▶ **Item coordinate data**

——

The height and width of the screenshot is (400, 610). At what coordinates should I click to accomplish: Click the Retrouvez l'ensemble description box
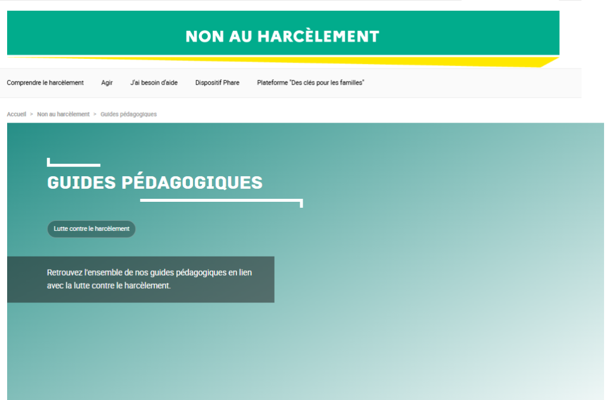click(x=141, y=280)
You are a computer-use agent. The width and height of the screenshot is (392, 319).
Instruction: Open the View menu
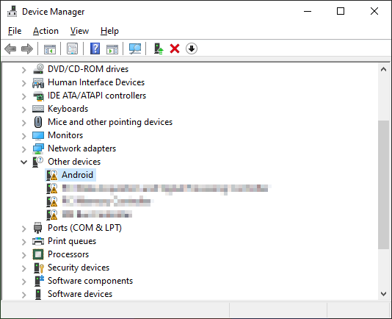pos(79,31)
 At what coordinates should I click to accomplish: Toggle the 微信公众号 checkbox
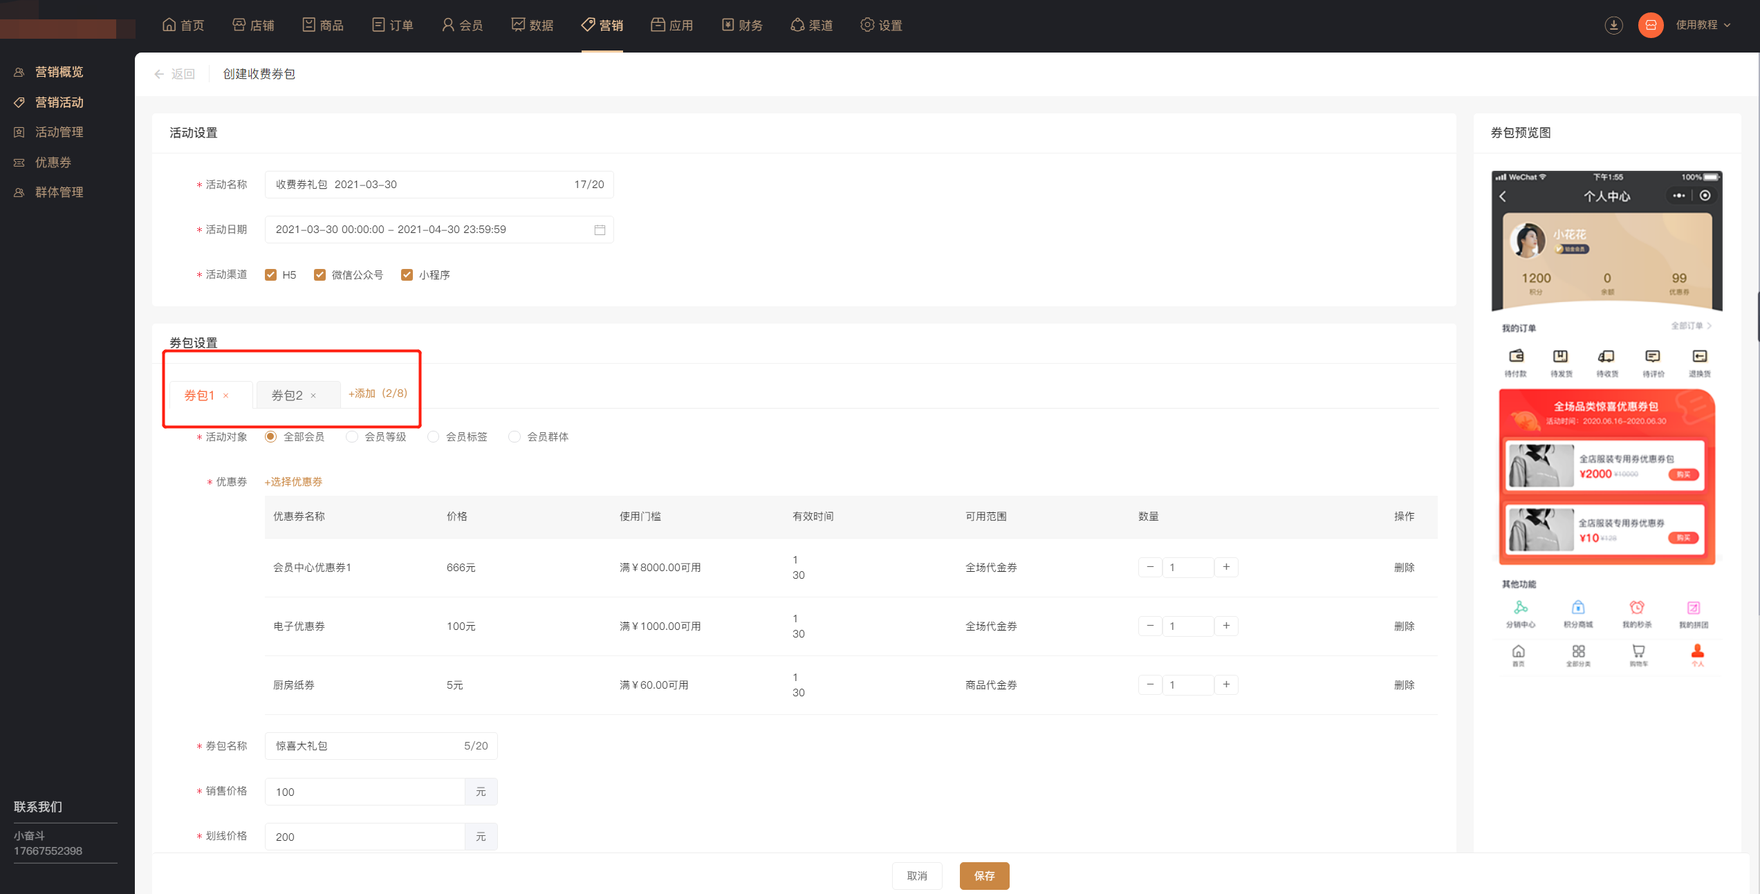pos(319,275)
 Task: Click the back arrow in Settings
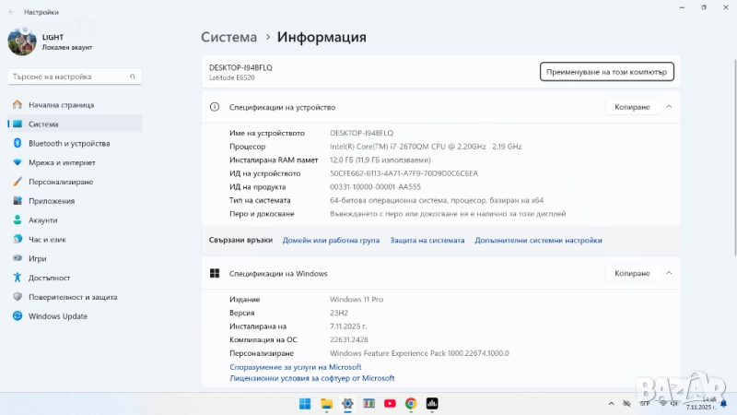11,12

——

▶ **What you have to do**
Please pull out every line of the records above verbatim, omitting the pictures.

▶ **Task output**
The height and width of the screenshot is (400, 610). At what coordinates should I click to accomplish: Click the Retrouvez l'ensemble description box
click(x=141, y=280)
You are a computer-use agent. The width and height of the screenshot is (392, 319).
Instruction: Open the View menu
pos(79,31)
 At what coordinates should I click to accomplish: Toggle the 微信公众号 checkbox
pos(319,275)
 Task: Click the back arrow in Settings
11,12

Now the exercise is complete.